Atirei-me sobre Célia:
– Sua mentirosa, sua imbecil! Você só sabe ir à casa dos outros para voltar falando mal. Cala essa boca, desgraçada!
Naná tentava separar-nos.
– Desgraçada é sua vó, viu? Era homem e era e era!
– Meninas, misericórdia, parem com isso! Célia! Maria, você mata a sua irmã!
Eu era magra e ágil; esperneava de ódio. Os braços poderosos de Naná impediram-me de asfixiar minha irmã. No meu dedo tinham-se moldado a impressão de doze dentes.
Um liquido vermelho escorria do nariz de Célia. Então cai em mim, angustiada. A mulher repuxava o pescoço. Eu tinha matado minha irmã, arrancando sangue do seu rosto.
– Célia, queridinha, me perdoe Célia! Você está morta!
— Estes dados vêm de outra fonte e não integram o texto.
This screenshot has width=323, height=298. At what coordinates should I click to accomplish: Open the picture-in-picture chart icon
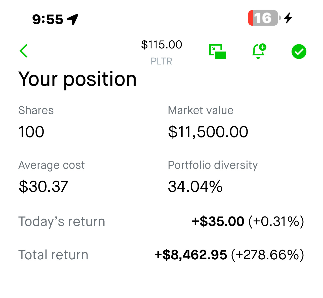[217, 51]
A pequena vítima recuperava as forças. Naná sacudiu-me:
– Você vai já para o porão de castigo, está ouvindo? E não me saia de lá até a hora do jantar.
– Eu vou, Naná, eu não presto para nada. Você nunca mais deixa eu comer, nem sair de casa. Matei minha irmã!
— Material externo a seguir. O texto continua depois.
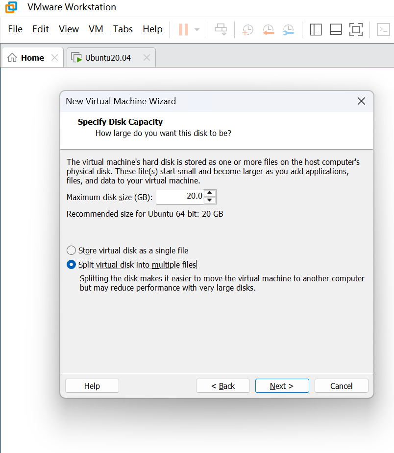Toggle the thumbnail bar view icon

[x=336, y=29]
Estava ardendo de desespero. A mulher tinha olhado para o menino com um risinho sarcástico, as unhas eram quadradas e curtas. E agora Célia nunca mais ia falar comigo. Estirei-me no chão; debatia-me como um bicho agonizante:
– Célia, pelo amor de Deus, me dê um pontapé, me pisa e me cospe! Eu não quero mais viver, eu ia matando minha irmã!
Naná começou a se alarmar. Célia já nem pensava no nariz:
– Maria, Mariazinha, você não me matou, não. Eu estou aqui, pertinho de você, não estou com raiva, não.
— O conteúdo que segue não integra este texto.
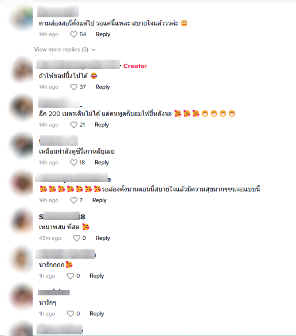Reply to the 18-like comment

click(x=102, y=163)
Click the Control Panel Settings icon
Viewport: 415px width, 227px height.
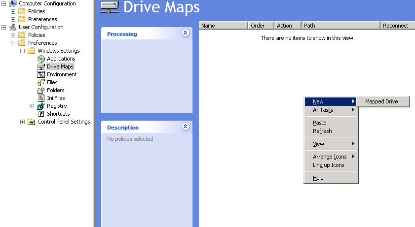(x=32, y=122)
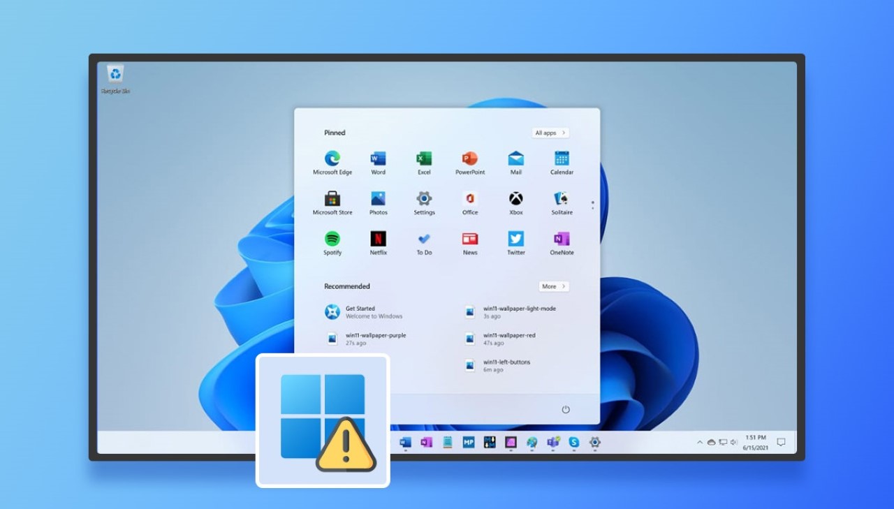Open the Netflix app
894x509 pixels.
coord(378,240)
As convulsões eram incontroláveis. A mulher discutia e descascava tangerinas. Célia estava morta, o vestido branco, toda coberta de cravos. Naná chorava baixinho, Pedro se embriagara. Papai ficou mais imóvel do que o próprio cadáver. Eu, de repente, entrei na sala, com a faca na mão:
– Olhem, sou uma assassina, matei minha irmã.
Soltei uma formidável gargalhada. A moça se levantou:
– João Francisco, você é um perfeito idiota.
Muitas freiras vieram acompanhando as colegas de Célia. Minha irmã estava tão bonitinha, em seu caixão de flores. Pedro queria declamar, mas o padre chegou e começou a aspergir água benta pela sala.
– Um idiota! Um idiota!
– Parecia um homem… Ela era um homem e era e era!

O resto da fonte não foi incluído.